A panel of the United States Court of Appeals for the Third Circuit affirmed a district court decision granting defendant’s motion to dismiss in Longenecker-Wells v. Benecard Svcs. Inc., et al, No. 15-3538 (3rd Cir. 8/25/16) http://www2.ca3.uscourts.gov/opinarch/153538np.pdf.
The Third Circuit found that plaintiffs’ negligence claim for a data breach, in which the data of customers and employees of a pharmacy benefit manager was stolen and used to file fraudulent tax returns resulting in refunds to unknown third parties, was barred by Pennsylvania’s economic loss doctrine. The economic loss doctrine provides that “no cause of action exists for negligence that results solely in economic damages unaccompanied by physical injury or property damage.” Plaintiffs argued that under the Pennsylvania Supreme Court’s interpretation of the doctrine in Bilt-Rite Contractors, Inc. v. The Architectural Studio, the doctrine only applies where defendant’s duty to plaintiff arises from a contract and that the negligence in this case arises from a common law duty grounded in public policy. The Third Circuit rejected that argument stating that in Bilt-Rite, the negligence claim arose out of an alleged misrepresentation under Section 552 of the Restatement (Second) of Torts that imposes a duty of care on suppliers of professional information for use by others. Thus, the Third Circuit continued, Bilt-Rite did not hold that the economic loss doctrine may not apply where the plaintiff has no available contract remedy, but rather it created a carved out exception to allow a commercial plaintiff to seek recourse from an expert supplier of information when the loss resulted from reliance on the expert’s information. The court found that while Pennsylvania’s economic loss doctrine can be read in several different ways, it declined to “right the ship”, saying that task, if necessary, is for the Pennsylvania Supreme Court, not the Third Circuit.
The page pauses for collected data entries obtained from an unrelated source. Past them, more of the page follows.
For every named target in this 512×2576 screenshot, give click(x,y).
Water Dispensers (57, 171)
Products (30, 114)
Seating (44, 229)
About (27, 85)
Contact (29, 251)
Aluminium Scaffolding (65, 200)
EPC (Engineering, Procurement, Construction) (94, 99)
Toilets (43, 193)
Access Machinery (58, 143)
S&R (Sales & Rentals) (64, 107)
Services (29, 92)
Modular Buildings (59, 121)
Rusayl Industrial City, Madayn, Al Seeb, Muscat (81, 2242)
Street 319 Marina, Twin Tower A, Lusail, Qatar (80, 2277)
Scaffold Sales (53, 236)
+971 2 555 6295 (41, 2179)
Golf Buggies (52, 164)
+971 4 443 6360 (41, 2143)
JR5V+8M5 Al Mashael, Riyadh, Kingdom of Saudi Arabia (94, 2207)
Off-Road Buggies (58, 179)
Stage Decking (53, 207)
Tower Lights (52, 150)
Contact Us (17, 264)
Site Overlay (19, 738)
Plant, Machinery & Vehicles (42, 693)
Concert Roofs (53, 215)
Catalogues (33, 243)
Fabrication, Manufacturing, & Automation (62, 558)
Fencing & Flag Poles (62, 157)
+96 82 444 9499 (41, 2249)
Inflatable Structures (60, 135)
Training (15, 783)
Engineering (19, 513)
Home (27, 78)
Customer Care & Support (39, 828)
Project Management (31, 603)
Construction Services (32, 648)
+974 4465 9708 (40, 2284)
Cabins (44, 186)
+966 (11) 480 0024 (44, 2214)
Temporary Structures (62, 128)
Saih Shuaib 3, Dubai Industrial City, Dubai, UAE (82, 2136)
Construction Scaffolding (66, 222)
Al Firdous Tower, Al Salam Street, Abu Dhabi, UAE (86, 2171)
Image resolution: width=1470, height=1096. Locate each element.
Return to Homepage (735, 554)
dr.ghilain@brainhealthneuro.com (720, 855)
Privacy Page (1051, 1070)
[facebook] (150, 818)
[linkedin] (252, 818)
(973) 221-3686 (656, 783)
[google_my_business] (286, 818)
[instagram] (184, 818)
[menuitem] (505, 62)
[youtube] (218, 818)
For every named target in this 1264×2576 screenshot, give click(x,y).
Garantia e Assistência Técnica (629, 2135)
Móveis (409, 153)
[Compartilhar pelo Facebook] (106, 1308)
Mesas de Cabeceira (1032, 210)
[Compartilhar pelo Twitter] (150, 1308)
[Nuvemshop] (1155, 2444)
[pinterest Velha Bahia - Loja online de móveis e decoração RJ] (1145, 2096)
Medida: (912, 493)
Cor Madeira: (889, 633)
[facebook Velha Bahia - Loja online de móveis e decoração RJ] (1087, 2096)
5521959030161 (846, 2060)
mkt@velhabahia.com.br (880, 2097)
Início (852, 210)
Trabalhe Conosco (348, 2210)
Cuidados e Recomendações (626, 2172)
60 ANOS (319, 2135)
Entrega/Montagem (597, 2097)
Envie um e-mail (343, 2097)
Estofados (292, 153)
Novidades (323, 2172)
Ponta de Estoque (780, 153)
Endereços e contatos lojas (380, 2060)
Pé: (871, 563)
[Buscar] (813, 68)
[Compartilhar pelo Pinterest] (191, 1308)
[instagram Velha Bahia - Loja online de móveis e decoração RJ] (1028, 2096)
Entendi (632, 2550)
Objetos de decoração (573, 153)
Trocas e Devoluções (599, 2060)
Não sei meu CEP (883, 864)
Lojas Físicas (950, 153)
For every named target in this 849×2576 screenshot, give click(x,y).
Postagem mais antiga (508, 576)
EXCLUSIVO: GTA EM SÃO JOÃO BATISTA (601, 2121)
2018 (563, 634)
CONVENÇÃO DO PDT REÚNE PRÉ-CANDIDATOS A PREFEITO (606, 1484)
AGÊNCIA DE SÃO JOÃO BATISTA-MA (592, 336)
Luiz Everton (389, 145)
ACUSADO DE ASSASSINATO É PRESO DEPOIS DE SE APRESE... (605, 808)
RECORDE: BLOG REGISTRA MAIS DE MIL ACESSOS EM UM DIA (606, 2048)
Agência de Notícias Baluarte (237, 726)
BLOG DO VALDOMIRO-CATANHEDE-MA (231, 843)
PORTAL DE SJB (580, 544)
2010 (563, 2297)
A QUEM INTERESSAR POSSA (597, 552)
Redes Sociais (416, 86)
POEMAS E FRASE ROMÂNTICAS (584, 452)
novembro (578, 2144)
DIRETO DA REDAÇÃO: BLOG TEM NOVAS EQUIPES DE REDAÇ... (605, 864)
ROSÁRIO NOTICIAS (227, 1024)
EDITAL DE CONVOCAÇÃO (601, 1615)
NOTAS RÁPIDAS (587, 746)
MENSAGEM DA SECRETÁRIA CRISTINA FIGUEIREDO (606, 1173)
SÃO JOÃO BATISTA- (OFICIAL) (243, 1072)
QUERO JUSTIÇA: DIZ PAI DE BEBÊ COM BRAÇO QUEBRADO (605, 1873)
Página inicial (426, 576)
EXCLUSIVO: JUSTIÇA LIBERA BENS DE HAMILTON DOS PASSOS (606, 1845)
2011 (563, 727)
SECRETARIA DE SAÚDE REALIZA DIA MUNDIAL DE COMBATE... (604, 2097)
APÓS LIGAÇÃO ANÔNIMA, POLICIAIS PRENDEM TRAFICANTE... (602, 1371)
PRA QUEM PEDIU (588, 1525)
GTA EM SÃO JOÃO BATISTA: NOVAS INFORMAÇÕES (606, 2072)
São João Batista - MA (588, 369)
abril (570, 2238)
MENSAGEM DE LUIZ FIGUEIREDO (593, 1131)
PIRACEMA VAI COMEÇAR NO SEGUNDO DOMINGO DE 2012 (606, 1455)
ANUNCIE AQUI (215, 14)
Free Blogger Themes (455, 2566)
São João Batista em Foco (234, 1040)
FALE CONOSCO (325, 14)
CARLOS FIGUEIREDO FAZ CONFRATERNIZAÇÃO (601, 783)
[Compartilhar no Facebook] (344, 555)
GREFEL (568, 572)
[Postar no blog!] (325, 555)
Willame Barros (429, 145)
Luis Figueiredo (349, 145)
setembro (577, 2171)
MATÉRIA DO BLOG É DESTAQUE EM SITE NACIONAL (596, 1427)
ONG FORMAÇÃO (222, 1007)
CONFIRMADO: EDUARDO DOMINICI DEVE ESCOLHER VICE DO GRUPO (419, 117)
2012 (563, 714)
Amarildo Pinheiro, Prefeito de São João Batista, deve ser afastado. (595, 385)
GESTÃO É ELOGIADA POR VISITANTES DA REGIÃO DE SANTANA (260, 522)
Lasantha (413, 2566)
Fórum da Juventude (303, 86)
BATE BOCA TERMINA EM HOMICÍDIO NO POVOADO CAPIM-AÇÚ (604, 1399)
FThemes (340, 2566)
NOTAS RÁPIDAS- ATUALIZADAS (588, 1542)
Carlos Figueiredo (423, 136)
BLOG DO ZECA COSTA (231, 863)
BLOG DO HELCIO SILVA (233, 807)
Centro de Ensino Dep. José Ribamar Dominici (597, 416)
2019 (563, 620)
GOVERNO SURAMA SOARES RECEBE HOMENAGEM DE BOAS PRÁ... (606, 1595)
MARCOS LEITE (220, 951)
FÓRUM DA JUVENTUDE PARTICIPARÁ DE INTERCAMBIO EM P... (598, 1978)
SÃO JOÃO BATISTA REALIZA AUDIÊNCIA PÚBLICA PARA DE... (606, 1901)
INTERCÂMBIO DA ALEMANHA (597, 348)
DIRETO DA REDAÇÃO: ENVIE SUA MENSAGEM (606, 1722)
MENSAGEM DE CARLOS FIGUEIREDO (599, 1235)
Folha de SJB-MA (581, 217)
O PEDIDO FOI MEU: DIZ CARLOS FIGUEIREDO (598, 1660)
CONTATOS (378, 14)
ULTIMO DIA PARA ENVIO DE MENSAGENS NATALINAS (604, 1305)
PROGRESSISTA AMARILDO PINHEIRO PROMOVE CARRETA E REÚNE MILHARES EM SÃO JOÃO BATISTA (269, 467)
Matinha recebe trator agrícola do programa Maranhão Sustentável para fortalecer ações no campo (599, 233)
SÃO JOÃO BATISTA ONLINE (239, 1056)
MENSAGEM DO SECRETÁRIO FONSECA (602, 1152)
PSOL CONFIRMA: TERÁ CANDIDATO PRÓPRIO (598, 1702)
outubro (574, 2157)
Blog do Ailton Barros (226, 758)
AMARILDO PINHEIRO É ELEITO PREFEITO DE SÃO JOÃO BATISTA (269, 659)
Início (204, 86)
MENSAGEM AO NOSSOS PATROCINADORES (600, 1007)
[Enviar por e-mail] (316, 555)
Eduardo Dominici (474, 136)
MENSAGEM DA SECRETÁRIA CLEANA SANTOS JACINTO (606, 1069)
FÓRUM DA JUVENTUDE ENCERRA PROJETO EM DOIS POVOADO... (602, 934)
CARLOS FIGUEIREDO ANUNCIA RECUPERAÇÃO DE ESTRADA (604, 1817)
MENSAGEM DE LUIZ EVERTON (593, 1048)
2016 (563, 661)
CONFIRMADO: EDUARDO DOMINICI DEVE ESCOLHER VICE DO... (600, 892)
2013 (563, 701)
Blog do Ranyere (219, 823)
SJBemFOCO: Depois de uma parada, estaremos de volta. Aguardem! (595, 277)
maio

The Court also affirmed dismissal of plaintiffs’ breach of implied contract claim alleging that defendants breached an implied contract by failing to adequately safeguard Plaintiffs’ confidential information. The Court found that an implied contract arises when the parties’ intention to be bound can be inferred from the conduct of the parties. In this case, the Court found that plaintiffs failed to plead any facts supporting their contention that an implied contract arose between the parties. The Court contrasted this case with another where an implied contract to protect the plaintiff’s confidential information was found through allegations of privacy policies, codes of conduct, company security practices and other conduct. Here, the Court found that the plaintiffs did not plead any company-specific documents or policies from which one could infer an implied contractual duty to protect plaintiffs’ information. Merely claiming that an implied contract arose “from the course of conduct” was insufficient to defeat a motion to dismiss.
This case underscores the fact that courts will rely on traditional rules of tort to evaluate the factual and legal basis for a data breach claim. Often differences in state law and the interpretation of doctrines such the economic loss doctrine will have an impact on where and in what court a data breach claim can be prosecuted successfully.